BEGIN

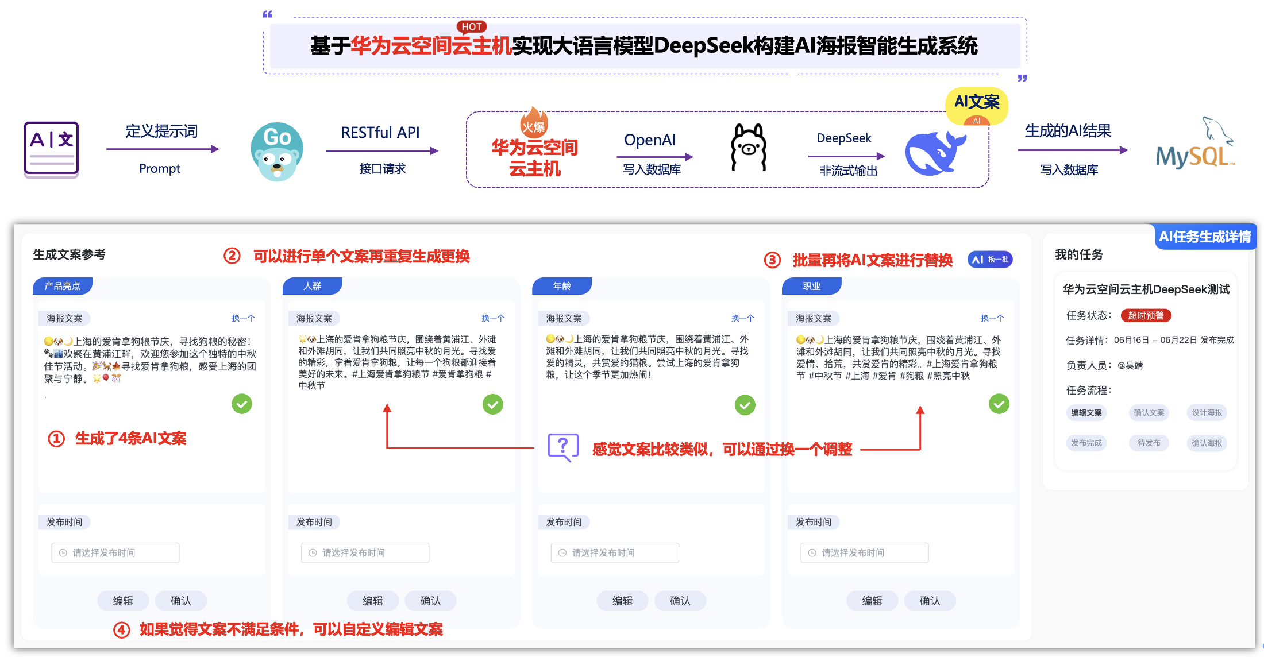
Task: Open publish time picker in 产品亮点 card
Action: (115, 552)
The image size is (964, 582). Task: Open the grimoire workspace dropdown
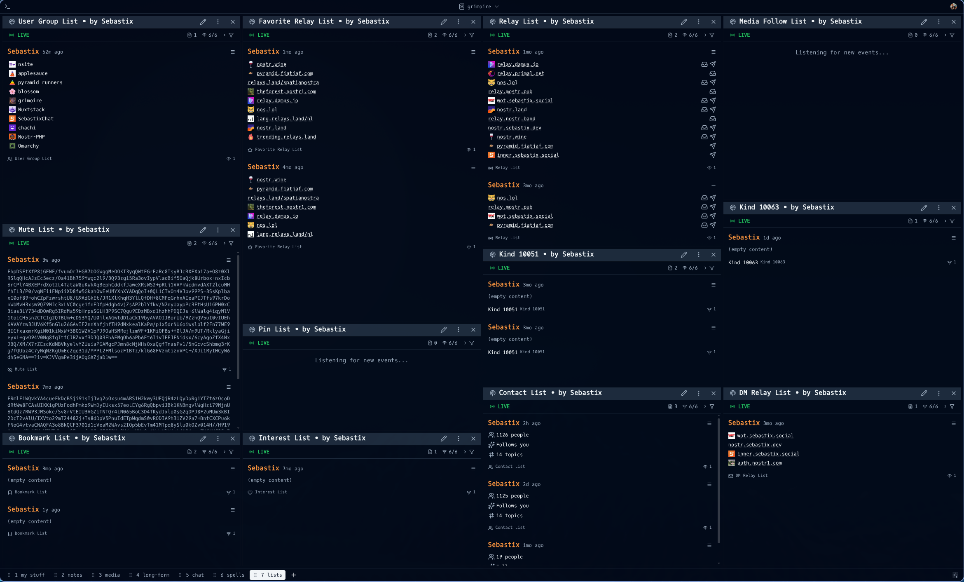[x=479, y=7]
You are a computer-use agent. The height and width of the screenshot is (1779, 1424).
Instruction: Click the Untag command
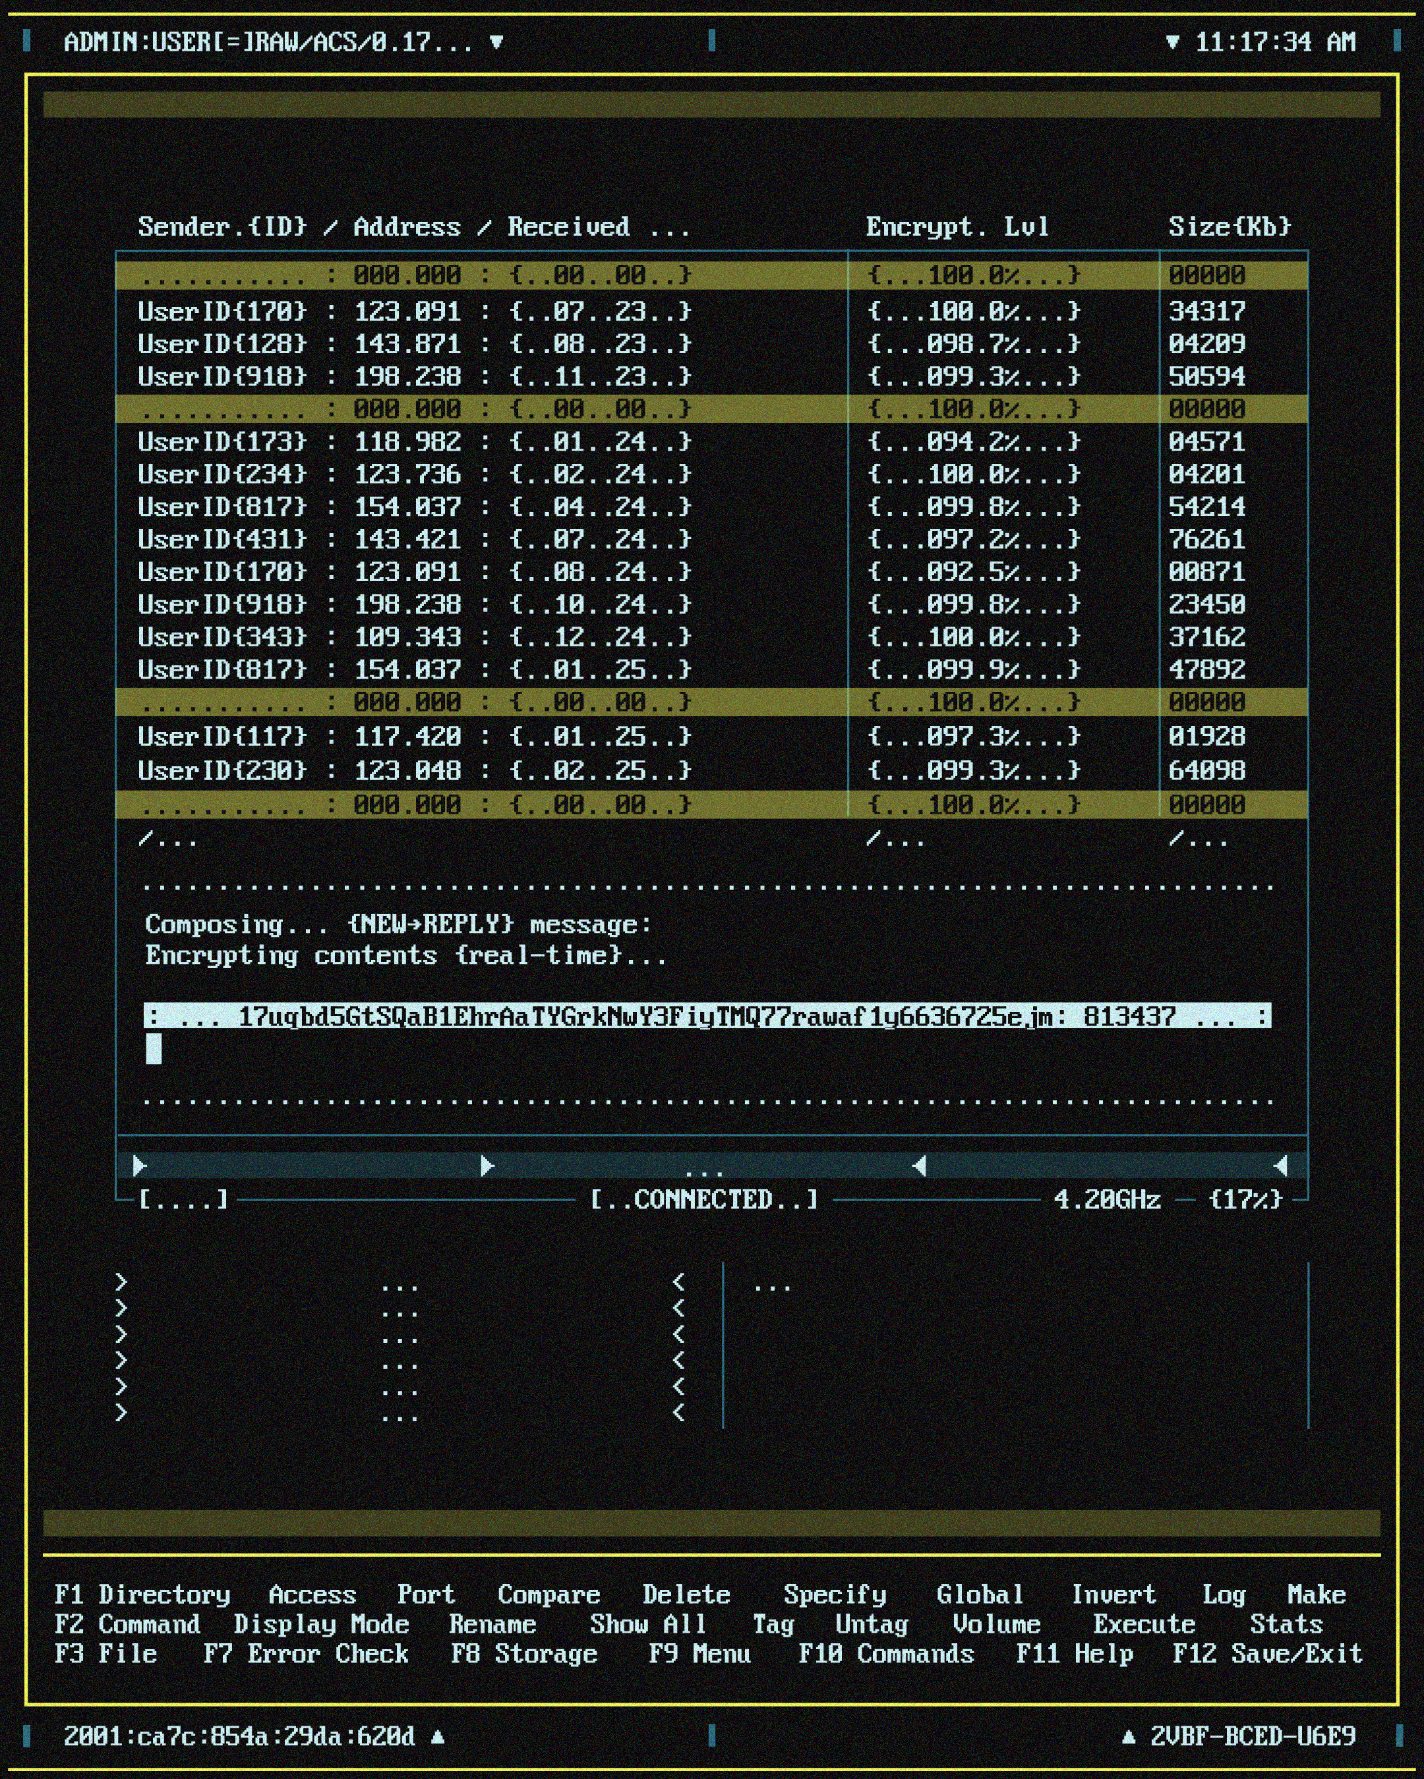872,1624
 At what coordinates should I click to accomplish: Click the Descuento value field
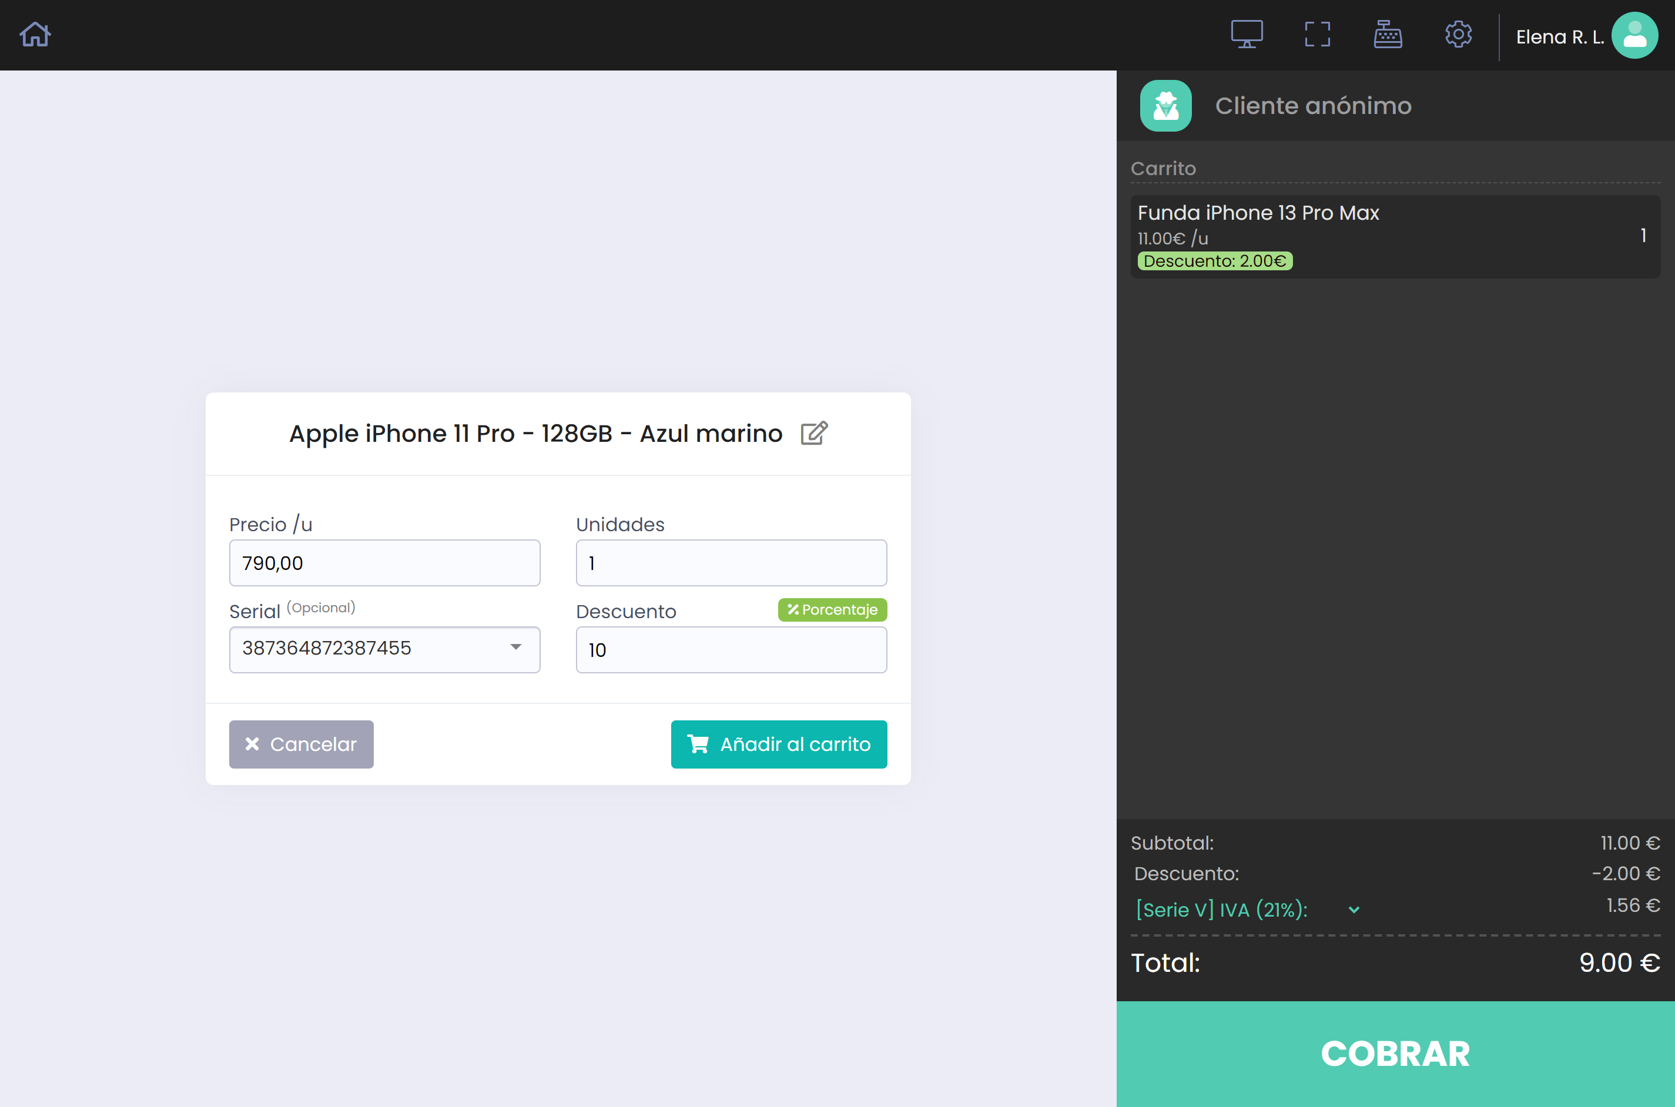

END

The copy should begin at the line containing "The image size" and end at the last line of the data above; please restate those lines word for word without the pictures.

The image size is (964, 582). Task: Open the grimoire workspace dropdown
[x=479, y=7]
You are a computer-use agent. The height and width of the screenshot is (1779, 1424).
Instruction: Click the Untag command
872,1624
 At what coordinates should I click to accomplish: Click the Descuento value field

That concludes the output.